*WHAT THIS TASK INVOLVES*.
Starting at the line where "This screenshot has height=180, width=270." occurs, reproduce each line through the end of the entries below exactly. Omit every picture.

*EXERCISE DATA*.
════════
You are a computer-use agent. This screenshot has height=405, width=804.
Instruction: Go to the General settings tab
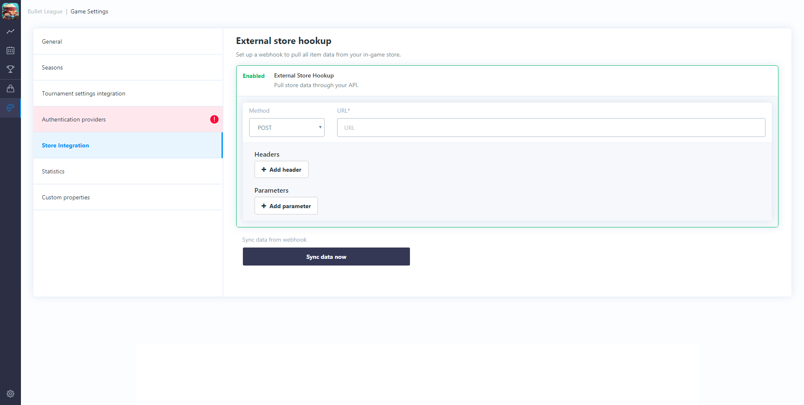(x=52, y=41)
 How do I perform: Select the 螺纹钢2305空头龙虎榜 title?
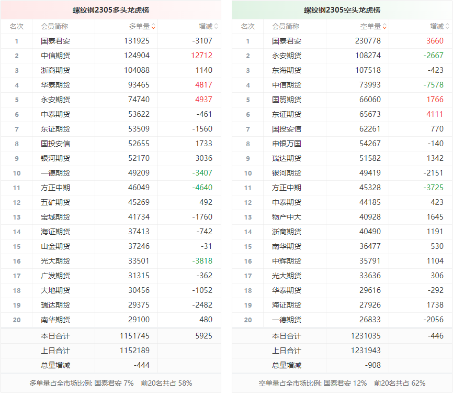(x=342, y=10)
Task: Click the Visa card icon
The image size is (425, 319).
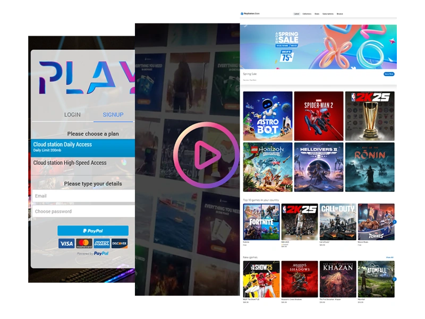Action: click(x=66, y=244)
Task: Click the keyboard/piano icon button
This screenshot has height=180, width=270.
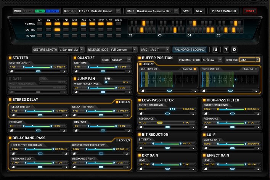Action: click(x=215, y=50)
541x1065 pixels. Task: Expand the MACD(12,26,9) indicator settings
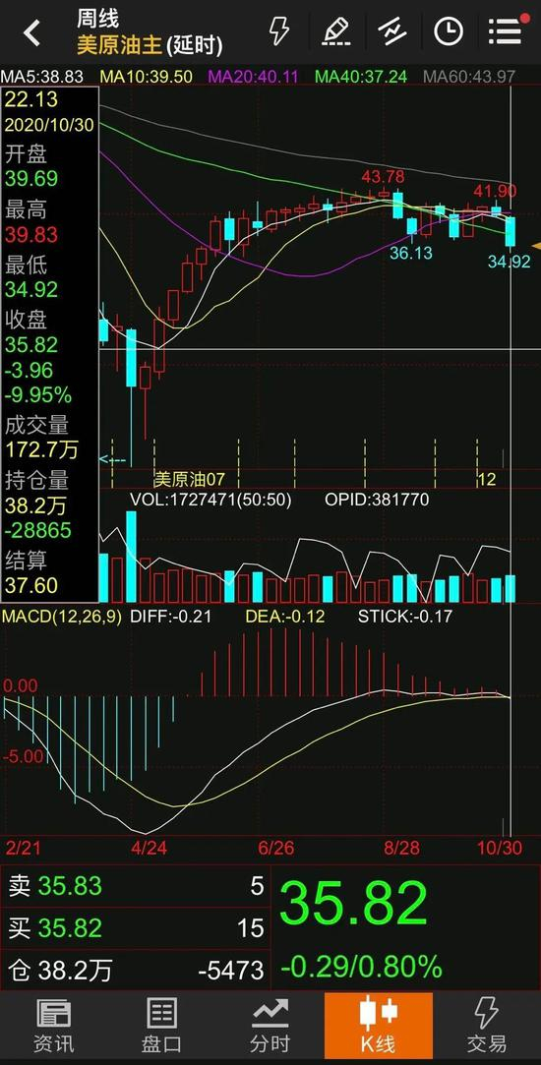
════════
*COMPLETED EXERCISE*.
This screenshot has height=180, width=270.
Action: click(x=215, y=50)
541x1065 pixels. Task: Expand the MACD(12,26,9) indicator settings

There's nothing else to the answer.